= ABOUT THIS EXERCISE =
The answer is every line of the records that holds the word "with", copied in full.

= PROVIDED INFORMATION =
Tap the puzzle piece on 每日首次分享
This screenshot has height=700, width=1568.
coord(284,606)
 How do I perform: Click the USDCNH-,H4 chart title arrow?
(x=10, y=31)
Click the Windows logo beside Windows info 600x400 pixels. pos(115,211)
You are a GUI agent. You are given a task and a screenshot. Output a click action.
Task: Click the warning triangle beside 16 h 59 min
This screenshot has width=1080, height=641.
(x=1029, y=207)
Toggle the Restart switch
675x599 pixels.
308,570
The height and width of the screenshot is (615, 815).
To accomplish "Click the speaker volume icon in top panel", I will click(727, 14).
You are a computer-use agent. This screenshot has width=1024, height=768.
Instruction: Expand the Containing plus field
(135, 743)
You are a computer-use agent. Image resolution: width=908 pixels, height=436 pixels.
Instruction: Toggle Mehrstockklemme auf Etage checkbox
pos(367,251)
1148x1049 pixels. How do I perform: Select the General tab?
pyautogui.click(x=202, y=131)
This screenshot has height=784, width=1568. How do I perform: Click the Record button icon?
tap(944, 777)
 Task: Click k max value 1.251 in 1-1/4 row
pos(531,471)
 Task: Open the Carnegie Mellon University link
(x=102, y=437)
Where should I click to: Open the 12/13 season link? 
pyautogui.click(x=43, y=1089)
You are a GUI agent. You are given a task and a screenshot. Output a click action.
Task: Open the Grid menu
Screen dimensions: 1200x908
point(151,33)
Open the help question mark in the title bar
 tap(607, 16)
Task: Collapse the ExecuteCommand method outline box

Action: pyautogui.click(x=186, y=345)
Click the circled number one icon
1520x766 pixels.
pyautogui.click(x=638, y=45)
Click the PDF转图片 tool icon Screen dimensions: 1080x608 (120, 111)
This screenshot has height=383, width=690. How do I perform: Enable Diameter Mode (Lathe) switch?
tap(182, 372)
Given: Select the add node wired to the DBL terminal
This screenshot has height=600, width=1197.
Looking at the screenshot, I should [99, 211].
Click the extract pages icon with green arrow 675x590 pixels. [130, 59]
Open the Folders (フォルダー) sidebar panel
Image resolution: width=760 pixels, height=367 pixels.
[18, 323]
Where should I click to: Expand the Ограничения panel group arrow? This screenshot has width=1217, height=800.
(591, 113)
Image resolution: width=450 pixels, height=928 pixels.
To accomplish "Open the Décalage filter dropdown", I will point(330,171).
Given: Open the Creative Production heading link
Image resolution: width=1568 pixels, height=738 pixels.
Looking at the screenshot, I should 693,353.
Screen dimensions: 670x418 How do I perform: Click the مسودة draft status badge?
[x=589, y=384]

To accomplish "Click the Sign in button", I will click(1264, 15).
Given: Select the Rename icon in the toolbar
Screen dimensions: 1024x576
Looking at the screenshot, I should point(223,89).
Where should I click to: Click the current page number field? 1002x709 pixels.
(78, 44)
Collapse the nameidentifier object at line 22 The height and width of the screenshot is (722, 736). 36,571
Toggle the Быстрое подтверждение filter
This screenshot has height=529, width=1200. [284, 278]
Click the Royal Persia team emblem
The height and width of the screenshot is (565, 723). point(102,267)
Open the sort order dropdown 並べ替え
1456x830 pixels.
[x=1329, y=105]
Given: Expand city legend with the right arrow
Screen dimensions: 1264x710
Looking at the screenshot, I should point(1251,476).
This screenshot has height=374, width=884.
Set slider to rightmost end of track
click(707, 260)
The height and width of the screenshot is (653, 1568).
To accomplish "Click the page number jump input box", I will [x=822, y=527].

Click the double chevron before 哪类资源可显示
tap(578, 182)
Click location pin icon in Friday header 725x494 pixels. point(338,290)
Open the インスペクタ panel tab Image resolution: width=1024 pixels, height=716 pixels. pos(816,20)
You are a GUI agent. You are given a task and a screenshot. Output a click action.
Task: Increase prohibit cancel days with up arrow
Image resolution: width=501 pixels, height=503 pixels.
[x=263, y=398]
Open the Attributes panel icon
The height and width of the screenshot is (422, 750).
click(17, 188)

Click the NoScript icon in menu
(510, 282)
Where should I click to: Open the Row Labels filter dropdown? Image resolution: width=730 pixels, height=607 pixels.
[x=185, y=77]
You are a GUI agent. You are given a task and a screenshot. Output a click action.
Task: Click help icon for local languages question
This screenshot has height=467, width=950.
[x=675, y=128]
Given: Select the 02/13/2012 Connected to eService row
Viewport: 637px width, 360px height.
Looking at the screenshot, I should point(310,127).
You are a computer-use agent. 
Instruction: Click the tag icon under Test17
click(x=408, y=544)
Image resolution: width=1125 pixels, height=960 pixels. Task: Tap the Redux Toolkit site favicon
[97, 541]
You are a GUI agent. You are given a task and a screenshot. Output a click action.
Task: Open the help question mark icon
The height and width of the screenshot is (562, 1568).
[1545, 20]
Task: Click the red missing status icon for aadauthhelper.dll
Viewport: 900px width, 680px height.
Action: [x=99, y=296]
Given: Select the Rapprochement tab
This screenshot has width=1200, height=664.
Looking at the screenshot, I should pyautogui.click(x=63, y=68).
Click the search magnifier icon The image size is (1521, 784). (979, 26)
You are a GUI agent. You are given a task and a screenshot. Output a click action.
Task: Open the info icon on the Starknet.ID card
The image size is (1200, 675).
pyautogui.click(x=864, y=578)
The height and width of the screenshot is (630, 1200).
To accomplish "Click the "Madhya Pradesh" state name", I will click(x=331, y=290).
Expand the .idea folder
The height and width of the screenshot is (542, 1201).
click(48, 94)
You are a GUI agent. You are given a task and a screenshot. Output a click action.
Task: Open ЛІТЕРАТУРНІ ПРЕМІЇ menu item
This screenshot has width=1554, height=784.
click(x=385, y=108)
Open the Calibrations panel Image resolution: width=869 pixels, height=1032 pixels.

= REPLY =
Click the extract pages icon with green arrow 675x590 pixels. [130, 59]
Given: Expand city legend with the right arrow
Task: Increase prohibit cancel days with up arrow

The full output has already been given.